WRITTEN INSTRUCTION:
Update the listing from the line with "has width=1456, height=776." up to and including the line with "Describe the element at coordinates (931, 649)": write those lines out again with "ternary graph" changed to "bar chart" and everything else left as it is.
--- BEGIN ---
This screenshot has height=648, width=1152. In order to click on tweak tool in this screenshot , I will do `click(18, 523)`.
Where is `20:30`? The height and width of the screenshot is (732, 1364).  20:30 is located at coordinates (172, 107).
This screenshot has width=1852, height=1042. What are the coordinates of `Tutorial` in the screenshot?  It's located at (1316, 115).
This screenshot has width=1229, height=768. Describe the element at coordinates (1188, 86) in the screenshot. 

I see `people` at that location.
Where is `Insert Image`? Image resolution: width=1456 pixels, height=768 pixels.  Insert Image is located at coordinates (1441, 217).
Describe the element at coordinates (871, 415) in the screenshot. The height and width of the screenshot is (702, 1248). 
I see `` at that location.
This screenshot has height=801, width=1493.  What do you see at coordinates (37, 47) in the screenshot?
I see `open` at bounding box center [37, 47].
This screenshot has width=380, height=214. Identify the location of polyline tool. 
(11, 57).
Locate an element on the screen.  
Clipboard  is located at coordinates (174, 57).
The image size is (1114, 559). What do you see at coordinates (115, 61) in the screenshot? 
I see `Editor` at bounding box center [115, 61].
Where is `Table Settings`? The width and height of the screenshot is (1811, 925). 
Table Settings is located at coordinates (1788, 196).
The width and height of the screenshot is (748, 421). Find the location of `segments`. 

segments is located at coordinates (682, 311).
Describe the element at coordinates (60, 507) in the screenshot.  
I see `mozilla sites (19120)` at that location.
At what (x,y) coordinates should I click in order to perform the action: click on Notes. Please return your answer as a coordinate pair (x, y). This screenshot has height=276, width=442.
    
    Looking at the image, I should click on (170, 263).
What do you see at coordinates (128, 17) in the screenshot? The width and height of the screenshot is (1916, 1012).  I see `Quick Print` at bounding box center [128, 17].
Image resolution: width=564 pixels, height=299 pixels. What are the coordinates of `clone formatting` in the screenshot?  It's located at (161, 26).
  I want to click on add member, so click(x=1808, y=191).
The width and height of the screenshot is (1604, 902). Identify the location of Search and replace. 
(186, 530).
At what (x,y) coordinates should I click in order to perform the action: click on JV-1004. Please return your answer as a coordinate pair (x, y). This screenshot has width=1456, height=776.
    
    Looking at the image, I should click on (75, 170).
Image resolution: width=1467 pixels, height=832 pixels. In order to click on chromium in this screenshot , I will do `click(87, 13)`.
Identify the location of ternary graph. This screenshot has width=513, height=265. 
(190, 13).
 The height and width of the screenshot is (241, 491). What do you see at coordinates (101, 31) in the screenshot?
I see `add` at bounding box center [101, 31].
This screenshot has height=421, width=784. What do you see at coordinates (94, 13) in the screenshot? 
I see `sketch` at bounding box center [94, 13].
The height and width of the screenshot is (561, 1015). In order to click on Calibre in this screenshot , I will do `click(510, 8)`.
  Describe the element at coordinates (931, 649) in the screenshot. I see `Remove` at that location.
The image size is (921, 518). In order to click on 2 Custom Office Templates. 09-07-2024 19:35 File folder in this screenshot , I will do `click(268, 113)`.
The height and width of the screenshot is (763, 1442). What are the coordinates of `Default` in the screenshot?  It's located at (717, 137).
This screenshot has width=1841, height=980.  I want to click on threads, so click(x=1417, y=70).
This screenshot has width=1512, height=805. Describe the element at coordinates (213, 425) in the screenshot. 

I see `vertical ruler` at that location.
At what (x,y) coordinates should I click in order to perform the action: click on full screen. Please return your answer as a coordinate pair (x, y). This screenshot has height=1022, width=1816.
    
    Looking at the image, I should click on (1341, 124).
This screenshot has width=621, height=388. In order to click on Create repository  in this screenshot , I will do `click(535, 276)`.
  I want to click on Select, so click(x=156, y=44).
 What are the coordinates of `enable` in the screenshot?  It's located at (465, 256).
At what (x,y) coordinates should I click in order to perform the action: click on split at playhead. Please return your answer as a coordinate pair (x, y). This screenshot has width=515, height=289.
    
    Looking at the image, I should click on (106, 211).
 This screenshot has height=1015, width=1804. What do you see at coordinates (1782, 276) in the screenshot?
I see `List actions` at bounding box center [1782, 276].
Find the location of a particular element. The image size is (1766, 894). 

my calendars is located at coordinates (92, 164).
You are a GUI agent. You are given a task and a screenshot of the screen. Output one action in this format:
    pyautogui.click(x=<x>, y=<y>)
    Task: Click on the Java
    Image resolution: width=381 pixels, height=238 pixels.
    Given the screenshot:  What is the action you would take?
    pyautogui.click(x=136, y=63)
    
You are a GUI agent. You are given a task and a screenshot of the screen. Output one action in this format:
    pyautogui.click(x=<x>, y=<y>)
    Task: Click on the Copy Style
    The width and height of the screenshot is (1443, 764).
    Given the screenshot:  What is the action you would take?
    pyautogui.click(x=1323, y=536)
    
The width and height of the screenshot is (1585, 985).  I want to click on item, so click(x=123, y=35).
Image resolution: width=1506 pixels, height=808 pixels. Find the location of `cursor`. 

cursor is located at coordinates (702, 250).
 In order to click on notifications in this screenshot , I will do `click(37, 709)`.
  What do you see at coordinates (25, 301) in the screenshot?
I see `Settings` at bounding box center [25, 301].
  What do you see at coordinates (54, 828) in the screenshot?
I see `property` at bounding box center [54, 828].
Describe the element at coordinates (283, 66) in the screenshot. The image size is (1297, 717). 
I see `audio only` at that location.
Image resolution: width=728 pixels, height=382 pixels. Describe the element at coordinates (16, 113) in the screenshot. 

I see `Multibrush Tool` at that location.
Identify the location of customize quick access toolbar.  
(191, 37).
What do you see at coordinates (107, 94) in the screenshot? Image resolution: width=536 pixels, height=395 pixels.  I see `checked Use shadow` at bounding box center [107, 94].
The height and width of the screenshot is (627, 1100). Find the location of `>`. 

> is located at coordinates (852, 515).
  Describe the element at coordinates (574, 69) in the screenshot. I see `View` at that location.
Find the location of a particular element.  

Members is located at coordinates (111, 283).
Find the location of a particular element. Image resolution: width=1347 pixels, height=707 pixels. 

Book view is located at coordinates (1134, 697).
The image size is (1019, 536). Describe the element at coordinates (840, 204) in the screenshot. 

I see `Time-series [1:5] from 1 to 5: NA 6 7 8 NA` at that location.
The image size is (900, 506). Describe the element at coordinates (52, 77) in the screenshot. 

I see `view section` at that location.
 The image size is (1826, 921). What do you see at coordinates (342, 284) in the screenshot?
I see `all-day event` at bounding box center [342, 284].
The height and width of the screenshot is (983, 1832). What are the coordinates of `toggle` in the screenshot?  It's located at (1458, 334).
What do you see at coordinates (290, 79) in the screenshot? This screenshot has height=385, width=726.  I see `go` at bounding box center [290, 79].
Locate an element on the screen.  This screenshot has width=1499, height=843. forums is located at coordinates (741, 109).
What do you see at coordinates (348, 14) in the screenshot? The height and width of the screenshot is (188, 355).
--- END ---
THE OUTPUT:
At what (x,y) coordinates should I click in order to perform the action: click on JV-1004. Please return your answer as a coordinate pair (x, y). This screenshot has width=1456, height=776.
    
    Looking at the image, I should click on (75, 170).
Image resolution: width=1467 pixels, height=832 pixels. In order to click on chromium in this screenshot , I will do `click(87, 13)`.
Identify the location of bar chart. This screenshot has width=513, height=265. 
(190, 13).
 The height and width of the screenshot is (241, 491). What do you see at coordinates (101, 31) in the screenshot?
I see `add` at bounding box center [101, 31].
This screenshot has height=421, width=784. What do you see at coordinates (94, 13) in the screenshot? 
I see `sketch` at bounding box center [94, 13].
The height and width of the screenshot is (561, 1015). In order to click on Calibre in this screenshot , I will do `click(510, 8)`.
  Describe the element at coordinates (931, 649) in the screenshot. I see `Remove` at that location.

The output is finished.